(Rows on where the targets appear)
::::::

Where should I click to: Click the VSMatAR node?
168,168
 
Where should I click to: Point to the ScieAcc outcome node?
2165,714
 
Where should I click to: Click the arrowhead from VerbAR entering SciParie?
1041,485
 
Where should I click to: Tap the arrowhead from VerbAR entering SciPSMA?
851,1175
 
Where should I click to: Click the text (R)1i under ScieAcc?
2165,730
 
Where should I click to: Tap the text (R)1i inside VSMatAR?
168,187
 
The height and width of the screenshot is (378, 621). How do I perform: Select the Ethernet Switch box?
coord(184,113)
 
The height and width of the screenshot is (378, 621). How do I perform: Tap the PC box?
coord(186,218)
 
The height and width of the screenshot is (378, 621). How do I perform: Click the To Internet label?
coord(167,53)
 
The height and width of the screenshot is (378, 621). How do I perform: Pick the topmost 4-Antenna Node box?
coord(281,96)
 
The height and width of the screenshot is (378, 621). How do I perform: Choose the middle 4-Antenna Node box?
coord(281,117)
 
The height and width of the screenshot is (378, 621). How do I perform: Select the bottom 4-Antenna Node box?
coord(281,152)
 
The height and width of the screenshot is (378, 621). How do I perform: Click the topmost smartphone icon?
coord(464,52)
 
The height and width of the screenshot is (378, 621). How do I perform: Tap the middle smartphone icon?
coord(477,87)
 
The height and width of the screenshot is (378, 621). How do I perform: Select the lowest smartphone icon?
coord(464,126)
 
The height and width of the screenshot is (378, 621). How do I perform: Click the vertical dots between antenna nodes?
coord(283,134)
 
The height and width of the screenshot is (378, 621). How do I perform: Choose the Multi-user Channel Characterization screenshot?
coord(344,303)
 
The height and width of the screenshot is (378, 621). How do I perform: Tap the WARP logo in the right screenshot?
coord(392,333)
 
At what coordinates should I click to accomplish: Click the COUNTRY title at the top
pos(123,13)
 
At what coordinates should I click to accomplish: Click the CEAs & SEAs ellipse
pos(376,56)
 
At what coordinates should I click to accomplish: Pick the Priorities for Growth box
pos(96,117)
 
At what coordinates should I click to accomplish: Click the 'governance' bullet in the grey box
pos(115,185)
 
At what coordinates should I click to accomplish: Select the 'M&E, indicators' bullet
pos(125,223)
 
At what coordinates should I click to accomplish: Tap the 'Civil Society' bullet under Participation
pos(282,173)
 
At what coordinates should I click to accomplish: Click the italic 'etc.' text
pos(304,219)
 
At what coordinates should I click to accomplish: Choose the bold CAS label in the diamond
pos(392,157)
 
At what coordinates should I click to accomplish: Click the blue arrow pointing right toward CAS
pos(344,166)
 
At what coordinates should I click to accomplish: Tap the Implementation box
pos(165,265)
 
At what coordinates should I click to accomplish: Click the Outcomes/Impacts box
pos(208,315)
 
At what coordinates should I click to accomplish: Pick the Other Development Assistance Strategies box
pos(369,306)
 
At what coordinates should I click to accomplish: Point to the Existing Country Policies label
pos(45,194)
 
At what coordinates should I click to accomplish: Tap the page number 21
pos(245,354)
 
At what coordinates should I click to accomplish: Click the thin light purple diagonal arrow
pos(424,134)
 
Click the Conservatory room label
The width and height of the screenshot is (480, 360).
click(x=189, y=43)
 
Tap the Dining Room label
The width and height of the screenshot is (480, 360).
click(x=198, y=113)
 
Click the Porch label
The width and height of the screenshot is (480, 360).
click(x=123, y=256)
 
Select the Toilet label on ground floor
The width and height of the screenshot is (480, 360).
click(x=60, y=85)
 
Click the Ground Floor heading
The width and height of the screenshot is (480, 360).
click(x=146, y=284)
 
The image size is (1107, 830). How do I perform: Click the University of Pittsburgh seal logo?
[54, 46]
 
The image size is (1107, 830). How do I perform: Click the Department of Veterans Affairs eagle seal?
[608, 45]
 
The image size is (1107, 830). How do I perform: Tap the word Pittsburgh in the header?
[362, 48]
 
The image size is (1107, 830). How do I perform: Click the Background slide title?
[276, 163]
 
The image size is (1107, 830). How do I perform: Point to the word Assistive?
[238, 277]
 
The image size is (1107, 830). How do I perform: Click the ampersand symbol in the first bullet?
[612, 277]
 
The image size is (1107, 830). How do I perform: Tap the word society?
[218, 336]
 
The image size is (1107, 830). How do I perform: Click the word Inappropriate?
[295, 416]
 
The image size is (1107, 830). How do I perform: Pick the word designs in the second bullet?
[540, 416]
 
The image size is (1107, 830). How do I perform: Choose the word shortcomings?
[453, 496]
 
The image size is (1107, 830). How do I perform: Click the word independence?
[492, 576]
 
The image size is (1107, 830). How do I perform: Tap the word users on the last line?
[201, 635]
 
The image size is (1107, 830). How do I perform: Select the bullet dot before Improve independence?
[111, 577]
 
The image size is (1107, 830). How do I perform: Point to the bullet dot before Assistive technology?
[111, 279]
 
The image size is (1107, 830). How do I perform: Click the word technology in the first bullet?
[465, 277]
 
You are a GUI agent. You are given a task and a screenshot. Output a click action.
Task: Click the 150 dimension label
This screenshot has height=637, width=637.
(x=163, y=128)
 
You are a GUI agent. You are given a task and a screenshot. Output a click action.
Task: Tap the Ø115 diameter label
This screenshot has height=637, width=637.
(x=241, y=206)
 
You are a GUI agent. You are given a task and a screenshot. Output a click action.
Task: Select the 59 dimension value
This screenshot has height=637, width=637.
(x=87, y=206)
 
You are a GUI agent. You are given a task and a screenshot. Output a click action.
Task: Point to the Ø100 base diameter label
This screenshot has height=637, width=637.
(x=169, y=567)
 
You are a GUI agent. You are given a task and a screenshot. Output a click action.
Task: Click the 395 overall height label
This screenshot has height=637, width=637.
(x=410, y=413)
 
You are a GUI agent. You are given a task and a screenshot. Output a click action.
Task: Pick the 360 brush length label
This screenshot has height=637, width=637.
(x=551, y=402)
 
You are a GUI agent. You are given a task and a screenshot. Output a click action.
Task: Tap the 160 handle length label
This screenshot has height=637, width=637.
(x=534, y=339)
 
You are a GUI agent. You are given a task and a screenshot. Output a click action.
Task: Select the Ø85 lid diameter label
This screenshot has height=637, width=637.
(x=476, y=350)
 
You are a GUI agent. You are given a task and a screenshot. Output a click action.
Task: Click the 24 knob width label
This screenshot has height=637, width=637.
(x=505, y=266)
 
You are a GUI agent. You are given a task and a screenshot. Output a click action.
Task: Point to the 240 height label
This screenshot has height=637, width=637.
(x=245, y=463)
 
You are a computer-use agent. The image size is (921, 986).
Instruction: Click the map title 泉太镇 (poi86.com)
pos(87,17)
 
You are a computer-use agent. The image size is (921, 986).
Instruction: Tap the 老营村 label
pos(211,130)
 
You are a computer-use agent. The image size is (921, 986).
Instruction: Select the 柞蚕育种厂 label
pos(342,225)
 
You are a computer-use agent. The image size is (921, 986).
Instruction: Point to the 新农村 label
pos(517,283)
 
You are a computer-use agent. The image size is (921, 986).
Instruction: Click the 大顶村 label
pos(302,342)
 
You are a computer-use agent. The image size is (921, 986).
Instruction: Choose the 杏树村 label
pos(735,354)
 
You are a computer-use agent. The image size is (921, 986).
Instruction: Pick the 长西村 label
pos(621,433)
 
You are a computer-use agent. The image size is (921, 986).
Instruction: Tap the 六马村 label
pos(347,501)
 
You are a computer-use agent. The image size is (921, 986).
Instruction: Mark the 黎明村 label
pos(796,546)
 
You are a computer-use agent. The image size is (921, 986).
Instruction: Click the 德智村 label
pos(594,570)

::::::

### TASK PROMPT
Restate the records starting at the line that contains "Ethernet Switch box?" and ending at the line that contains "coord(281,152)", both ends included, with the requests kept as they are. Scale every coordinate in the answers by 0.6 and round each result to a whole number, rounding halves up.

### TASK RESULT
The height and width of the screenshot is (378, 621). How do I perform: Select the Ethernet Switch box?
coord(110,68)
 
The height and width of the screenshot is (378, 621). How do I perform: Tap the PC box?
coord(112,131)
 
The height and width of the screenshot is (378, 621). How do I perform: Click the To Internet label?
coord(100,32)
 
The height and width of the screenshot is (378, 621). How do I perform: Pick the topmost 4-Antenna Node box?
coord(169,58)
 
The height and width of the screenshot is (378, 621). How do I perform: Choose the middle 4-Antenna Node box?
coord(169,70)
 
The height and width of the screenshot is (378, 621). How do I perform: Select the bottom 4-Antenna Node box?
coord(169,91)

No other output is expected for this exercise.